======== Records shown

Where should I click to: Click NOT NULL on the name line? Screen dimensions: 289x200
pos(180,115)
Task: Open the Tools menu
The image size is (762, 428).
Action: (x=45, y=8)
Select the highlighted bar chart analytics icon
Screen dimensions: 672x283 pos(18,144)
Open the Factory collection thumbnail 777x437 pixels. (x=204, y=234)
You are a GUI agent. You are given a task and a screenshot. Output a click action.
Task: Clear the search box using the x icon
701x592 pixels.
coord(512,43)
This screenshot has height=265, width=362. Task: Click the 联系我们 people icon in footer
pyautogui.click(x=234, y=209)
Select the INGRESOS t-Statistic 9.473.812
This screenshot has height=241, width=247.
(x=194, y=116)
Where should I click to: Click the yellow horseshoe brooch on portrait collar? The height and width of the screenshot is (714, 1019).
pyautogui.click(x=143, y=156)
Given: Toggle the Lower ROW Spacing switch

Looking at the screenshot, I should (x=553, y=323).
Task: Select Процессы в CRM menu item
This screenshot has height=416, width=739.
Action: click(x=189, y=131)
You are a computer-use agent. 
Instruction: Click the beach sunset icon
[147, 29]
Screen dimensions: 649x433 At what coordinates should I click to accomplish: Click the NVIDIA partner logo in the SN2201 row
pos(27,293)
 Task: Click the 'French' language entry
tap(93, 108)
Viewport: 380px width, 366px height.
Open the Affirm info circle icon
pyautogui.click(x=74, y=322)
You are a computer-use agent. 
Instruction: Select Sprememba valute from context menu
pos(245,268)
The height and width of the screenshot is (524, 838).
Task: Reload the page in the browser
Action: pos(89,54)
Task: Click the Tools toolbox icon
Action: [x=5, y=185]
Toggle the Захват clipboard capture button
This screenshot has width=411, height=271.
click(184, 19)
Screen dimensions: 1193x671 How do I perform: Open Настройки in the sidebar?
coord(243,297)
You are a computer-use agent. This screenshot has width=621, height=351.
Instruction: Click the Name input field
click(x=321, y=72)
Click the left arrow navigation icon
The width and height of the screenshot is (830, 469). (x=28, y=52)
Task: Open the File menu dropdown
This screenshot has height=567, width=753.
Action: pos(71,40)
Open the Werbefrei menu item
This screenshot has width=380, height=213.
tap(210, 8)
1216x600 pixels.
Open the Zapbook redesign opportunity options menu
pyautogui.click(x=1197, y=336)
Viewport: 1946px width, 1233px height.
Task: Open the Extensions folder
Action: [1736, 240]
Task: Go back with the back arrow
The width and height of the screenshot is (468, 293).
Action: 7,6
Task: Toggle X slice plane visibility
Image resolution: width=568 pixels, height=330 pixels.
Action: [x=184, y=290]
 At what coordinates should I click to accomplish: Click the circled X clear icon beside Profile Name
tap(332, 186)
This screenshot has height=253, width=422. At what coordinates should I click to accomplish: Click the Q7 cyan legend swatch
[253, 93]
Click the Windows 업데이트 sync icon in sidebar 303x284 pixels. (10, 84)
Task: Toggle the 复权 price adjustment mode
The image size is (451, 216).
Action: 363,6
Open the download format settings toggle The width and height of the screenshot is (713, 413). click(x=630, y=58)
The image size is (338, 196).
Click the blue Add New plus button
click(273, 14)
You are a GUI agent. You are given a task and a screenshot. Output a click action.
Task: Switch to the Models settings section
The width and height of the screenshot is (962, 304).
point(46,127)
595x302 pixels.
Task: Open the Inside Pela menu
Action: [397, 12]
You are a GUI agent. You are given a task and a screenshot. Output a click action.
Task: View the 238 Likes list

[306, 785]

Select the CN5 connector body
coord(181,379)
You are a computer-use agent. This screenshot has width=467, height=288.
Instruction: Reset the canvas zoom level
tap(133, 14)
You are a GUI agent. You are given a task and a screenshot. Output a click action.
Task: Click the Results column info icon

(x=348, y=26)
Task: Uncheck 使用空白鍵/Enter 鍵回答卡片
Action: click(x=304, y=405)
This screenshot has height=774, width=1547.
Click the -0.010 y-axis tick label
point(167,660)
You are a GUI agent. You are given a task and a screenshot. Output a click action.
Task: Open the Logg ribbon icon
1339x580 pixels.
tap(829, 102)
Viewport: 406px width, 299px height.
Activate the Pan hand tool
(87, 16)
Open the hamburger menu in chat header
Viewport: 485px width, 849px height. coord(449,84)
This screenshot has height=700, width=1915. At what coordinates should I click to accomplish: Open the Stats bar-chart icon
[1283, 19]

================

* _Exercise requirements_
Copy the lines above exactly as they appear.

* _Answer to the exercise_
Where should I click to: Click NOT NULL on the name line? Screen dimensions: 289x200
pos(180,115)
Task: Open the Tools menu
The image size is (762, 428).
Action: (x=45, y=8)
Select the highlighted bar chart analytics icon
Screen dimensions: 672x283 pos(18,144)
Open the Factory collection thumbnail 777x437 pixels. (x=204, y=234)
You are a GUI agent. You are given a task and a screenshot. Output a click action.
Task: Clear the search box using the x icon
701x592 pixels.
coord(512,43)
This screenshot has height=265, width=362. Task: Click the 联系我们 people icon in footer
pyautogui.click(x=234, y=209)
Select the INGRESOS t-Statistic 9.473.812
This screenshot has height=241, width=247.
(x=194, y=116)
Where should I click to: Click the yellow horseshoe brooch on portrait collar? The height and width of the screenshot is (714, 1019).
pyautogui.click(x=143, y=156)
Given: Toggle the Lower ROW Spacing switch

Looking at the screenshot, I should (x=553, y=323).
Task: Select Процессы в CRM menu item
This screenshot has height=416, width=739.
Action: click(x=189, y=131)
You are a computer-use agent. 
Instruction: Click the beach sunset icon
[147, 29]
Screen dimensions: 649x433 At what coordinates should I click to accomplish: Click the NVIDIA partner logo in the SN2201 row
pos(27,293)
 Task: Click the 'French' language entry
tap(93, 108)
Viewport: 380px width, 366px height.
Open the Affirm info circle icon
pyautogui.click(x=74, y=322)
You are a computer-use agent. 
Instruction: Select Sprememba valute from context menu
pos(245,268)
The height and width of the screenshot is (524, 838).
Task: Reload the page in the browser
Action: pos(89,54)
Task: Click the Tools toolbox icon
Action: [x=5, y=185]
Toggle the Захват clipboard capture button
This screenshot has width=411, height=271.
click(184, 19)
Screen dimensions: 1193x671 How do I perform: Open Настройки in the sidebar?
coord(243,297)
You are a computer-use agent. This screenshot has width=621, height=351.
Instruction: Click the Name input field
click(x=321, y=72)
Click the left arrow navigation icon
The width and height of the screenshot is (830, 469). (x=28, y=52)
Task: Open the File menu dropdown
This screenshot has height=567, width=753.
Action: pos(71,40)
Open the Werbefrei menu item
This screenshot has width=380, height=213.
tap(210, 8)
1216x600 pixels.
Open the Zapbook redesign opportunity options menu
pyautogui.click(x=1197, y=336)
Viewport: 1946px width, 1233px height.
Task: Open the Extensions folder
Action: [1736, 240]
Task: Go back with the back arrow
The width and height of the screenshot is (468, 293).
Action: 7,6
Task: Toggle X slice plane visibility
Image resolution: width=568 pixels, height=330 pixels.
Action: [x=184, y=290]
 At what coordinates should I click to accomplish: Click the circled X clear icon beside Profile Name
tap(332, 186)
This screenshot has height=253, width=422. At what coordinates should I click to accomplish: Click the Q7 cyan legend swatch
[253, 93]
Click the Windows 업데이트 sync icon in sidebar 303x284 pixels. (10, 84)
Task: Toggle the 复权 price adjustment mode
The image size is (451, 216).
Action: 363,6
Open the download format settings toggle The width and height of the screenshot is (713, 413). click(x=630, y=58)
The image size is (338, 196).
Click the blue Add New plus button
click(273, 14)
You are a GUI agent. You are given a task and a screenshot. Output a click action.
Task: Switch to the Models settings section
The width and height of the screenshot is (962, 304).
point(46,127)
595x302 pixels.
Task: Open the Inside Pela menu
Action: [397, 12]
You are a GUI agent. You are given a task and a screenshot. Output a click action.
Task: View the 238 Likes list

[306, 785]

Select the CN5 connector body
coord(181,379)
You are a computer-use agent. This screenshot has width=467, height=288.
Instruction: Reset the canvas zoom level
tap(133, 14)
You are a GUI agent. You are given a task and a screenshot. Output a click action.
Task: Click the Results column info icon

(x=348, y=26)
Task: Uncheck 使用空白鍵/Enter 鍵回答卡片
Action: click(x=304, y=405)
This screenshot has height=774, width=1547.
Click the -0.010 y-axis tick label
point(167,660)
You are a GUI agent. You are given a task and a screenshot. Output a click action.
Task: Open the Logg ribbon icon
1339x580 pixels.
tap(829, 102)
Viewport: 406px width, 299px height.
Activate the Pan hand tool
(87, 16)
Open the hamburger menu in chat header
Viewport: 485px width, 849px height. coord(449,84)
This screenshot has height=700, width=1915. At what coordinates should I click to accomplish: Open the Stats bar-chart icon
[1283, 19]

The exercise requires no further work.